Required action 1 —
In the forum thread about the Bridgestone 500, how much were the sellers asking for the bike?
Required action 2 —
List the usernames of everyone who posted in the Bridgestone 500 forum thread.

Supplied text —
--- START ---

# I passed on a Bridgestone 500...



## bismo37 (Mar 22, 2002)

So I was driving back from a ride and saw a shiny blue steel road bike sitting in someone's front yard with a big For Sale sign on it. I did a quick U-Turn and gave it a better look: Bridgestone 500. I was hoping for an old Trek.

I didn't bother looking at the components (I was in the car driving slowly past with no good place to park.) It had shifters on the stem and and those really crap-metal brake levers. It looked to be maybe a 54cm and probably too small for me.

They wanted $60 and it was probably worth it for the frame if I wanted to make it a fixie or make it an old commmuter/beater with racks.

What do you guys think? Seems like a low-end Bridgestone from the early to mid 80s, pre RB-1 era from what I can see on Sheldon's page.


----------



## rcnute (Dec 21, 2004)

Keep driving.


----------



## bicyclerepairman (Mar 12, 2003)

Mid to late 1980's Bridgestone 500's and 500T's were nice bikes; they were comparable to mid-level Treks and did not come with stem shifters or low end brake levers. If I saw one with the kind of low end components you describe, my first thought would be that it had, sometime in its history, been stolen and chopped.


----------

--- END ---

Excerpted data —
--- START ---

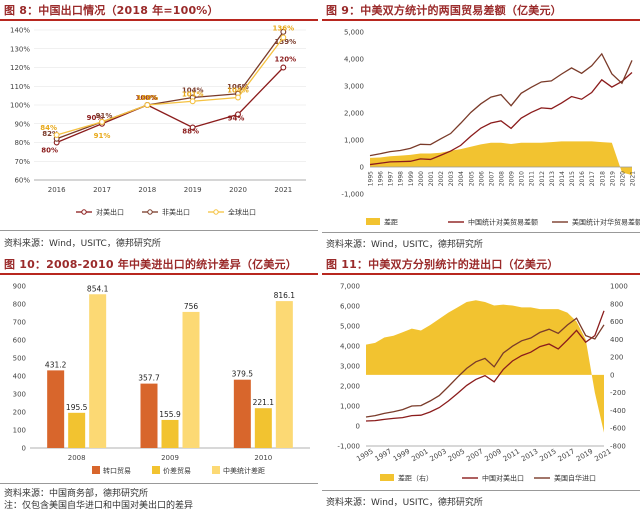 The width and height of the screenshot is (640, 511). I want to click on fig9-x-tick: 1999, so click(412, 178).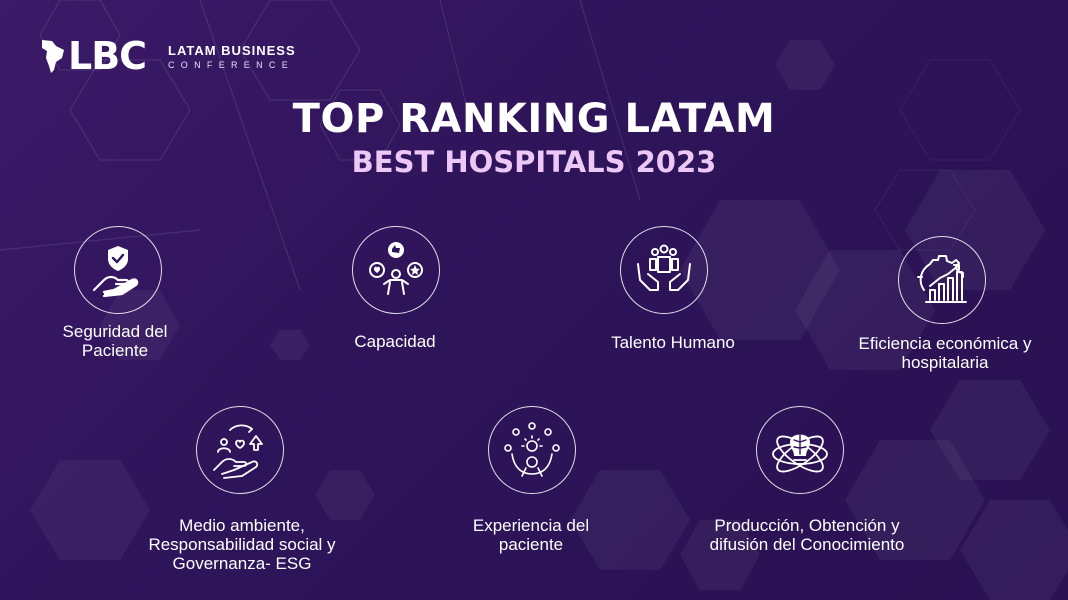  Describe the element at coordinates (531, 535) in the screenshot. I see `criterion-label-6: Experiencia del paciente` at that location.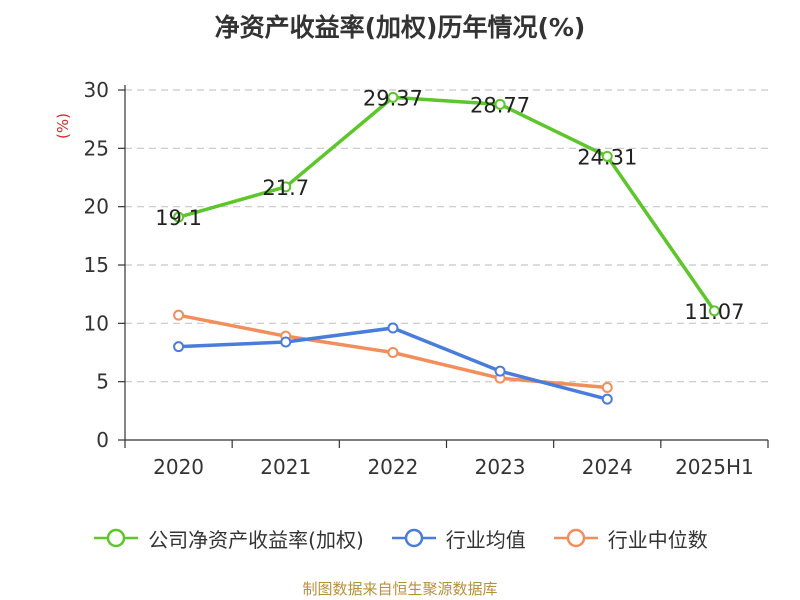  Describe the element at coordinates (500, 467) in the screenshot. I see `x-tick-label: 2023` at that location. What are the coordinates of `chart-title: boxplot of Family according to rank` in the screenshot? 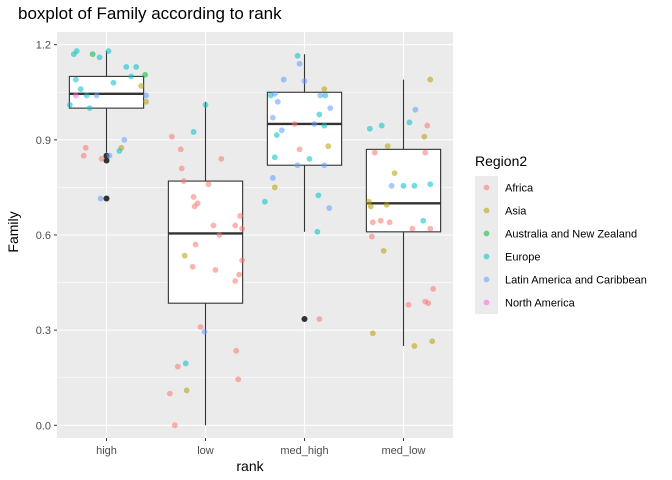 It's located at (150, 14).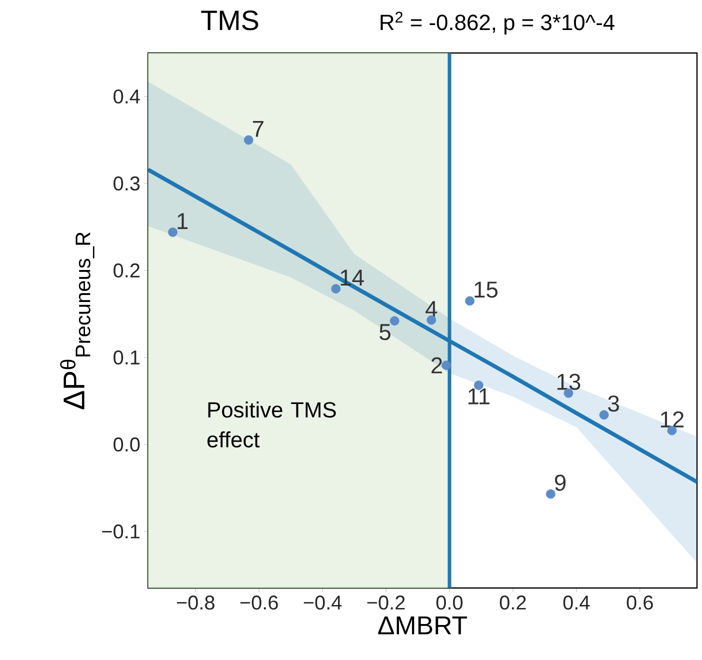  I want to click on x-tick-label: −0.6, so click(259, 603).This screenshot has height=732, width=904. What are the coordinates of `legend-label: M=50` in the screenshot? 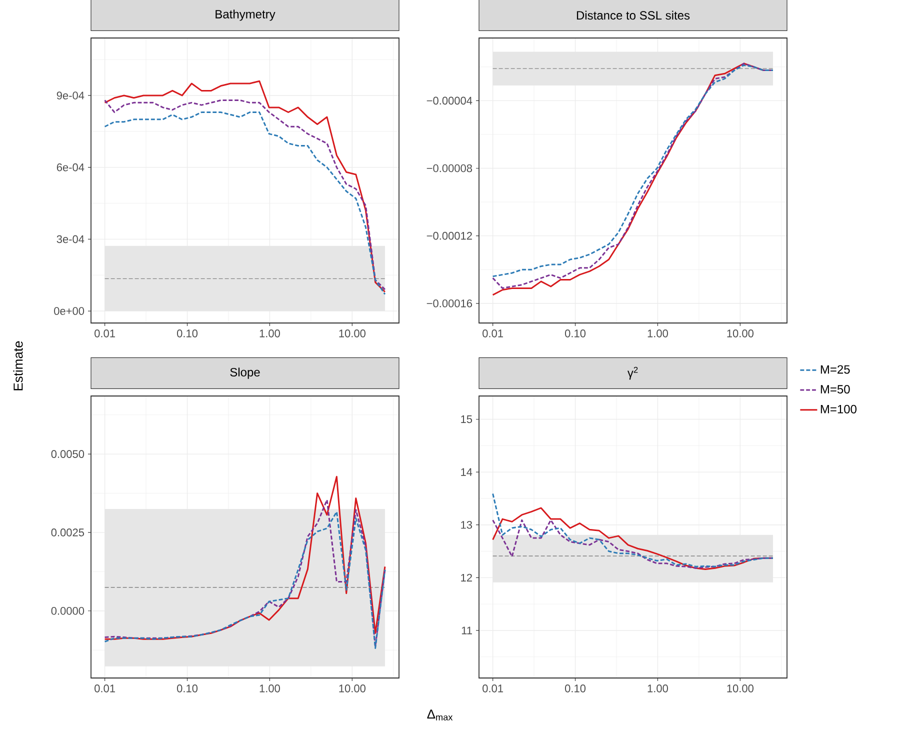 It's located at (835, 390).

--- END ---

Exercise response 1 —
$60

Exercise response 2 —
bismo37, rcnute, bicyclerepairman